PROVIDED MATERIAL
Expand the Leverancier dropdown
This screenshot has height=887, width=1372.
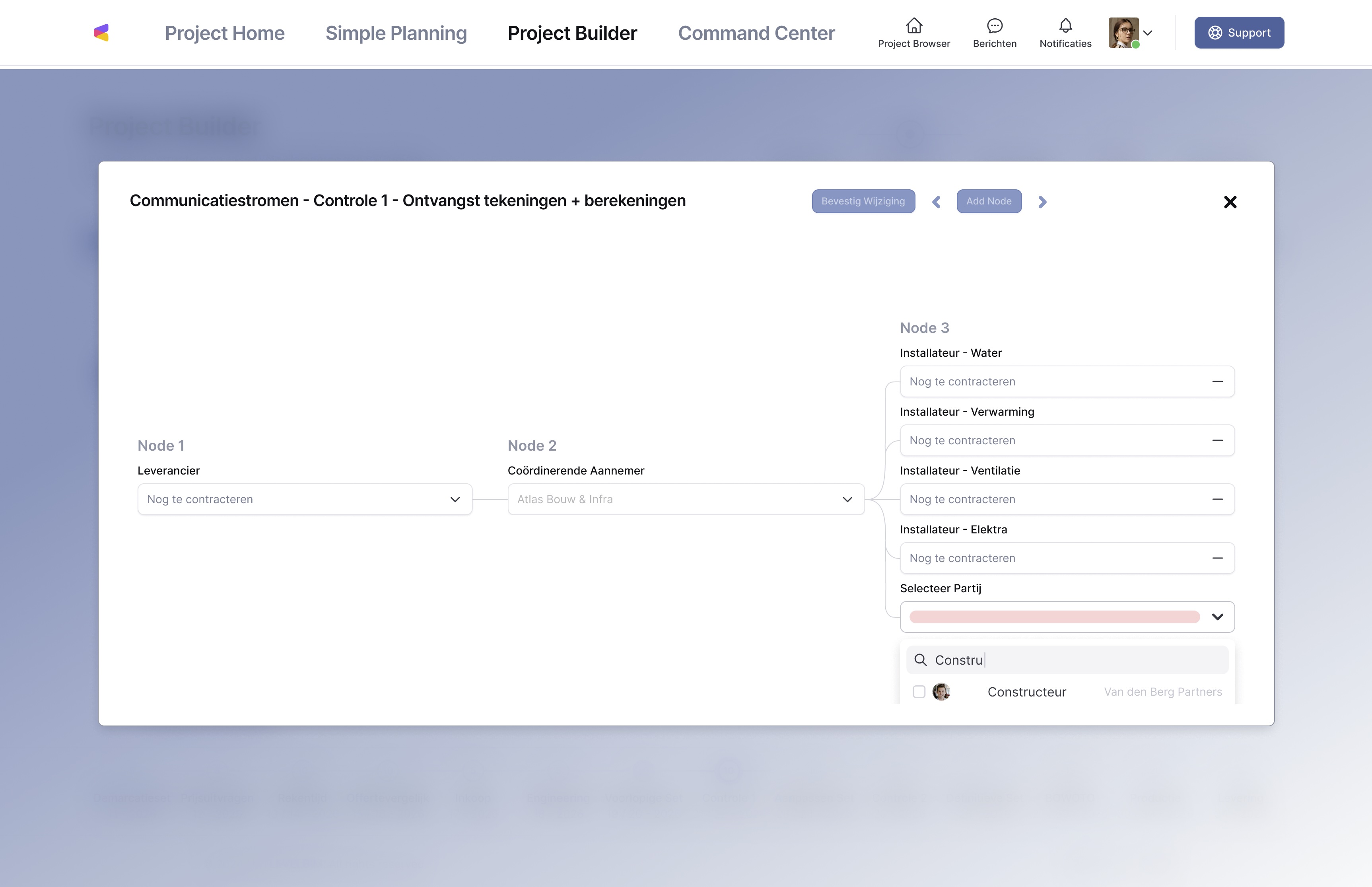(455, 499)
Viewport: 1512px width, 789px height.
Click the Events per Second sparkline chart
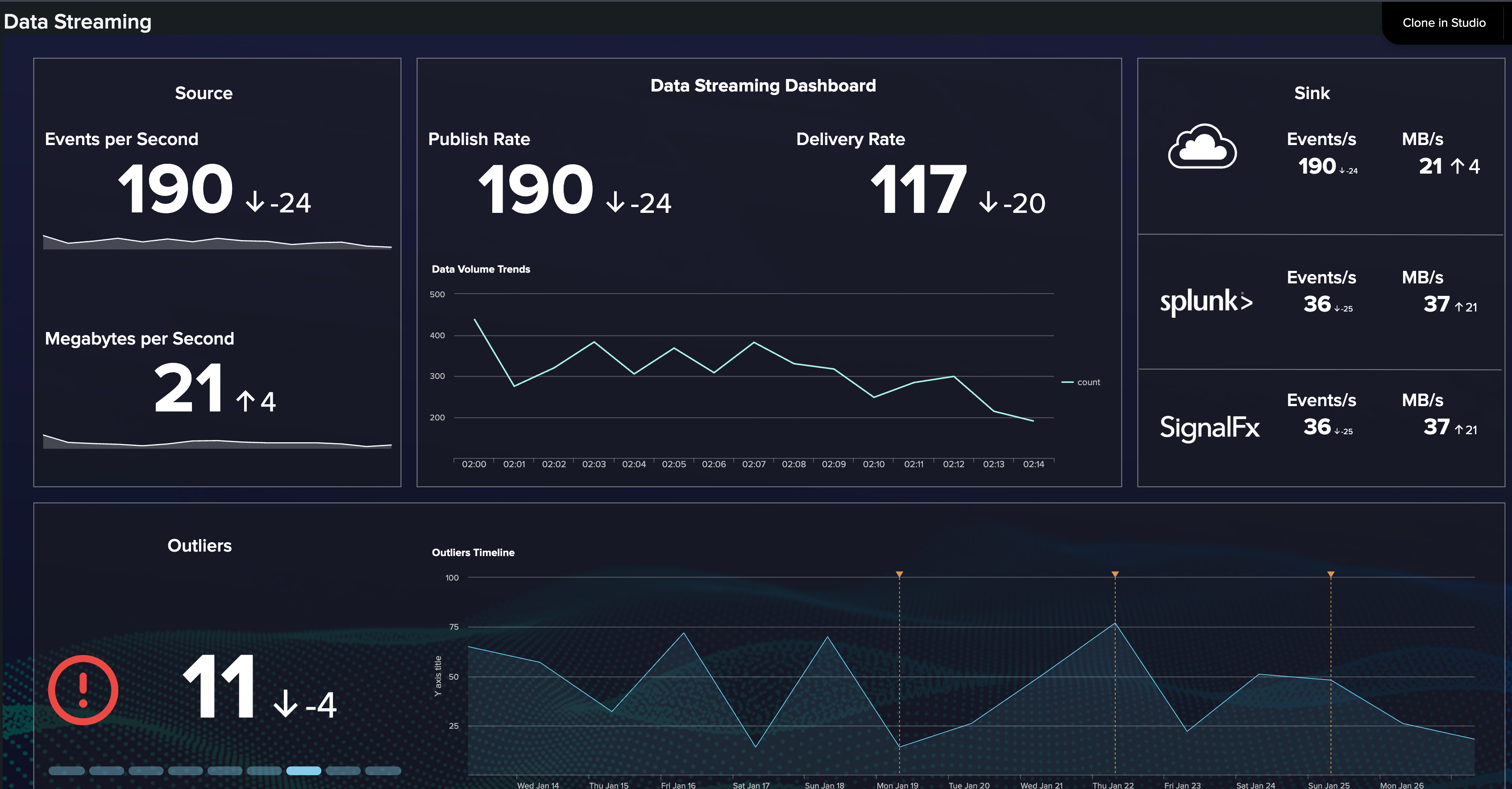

DESCRIPTION OF THE TASK
Word for word, return the material above, but drop the pictures.

SOLUTION TO THIS PROBLEM
Expand the Leverancier dropdown
This screenshot has height=887, width=1372.
(455, 499)
Viewport: 1512px width, 789px height.
Click the Events per Second sparkline chart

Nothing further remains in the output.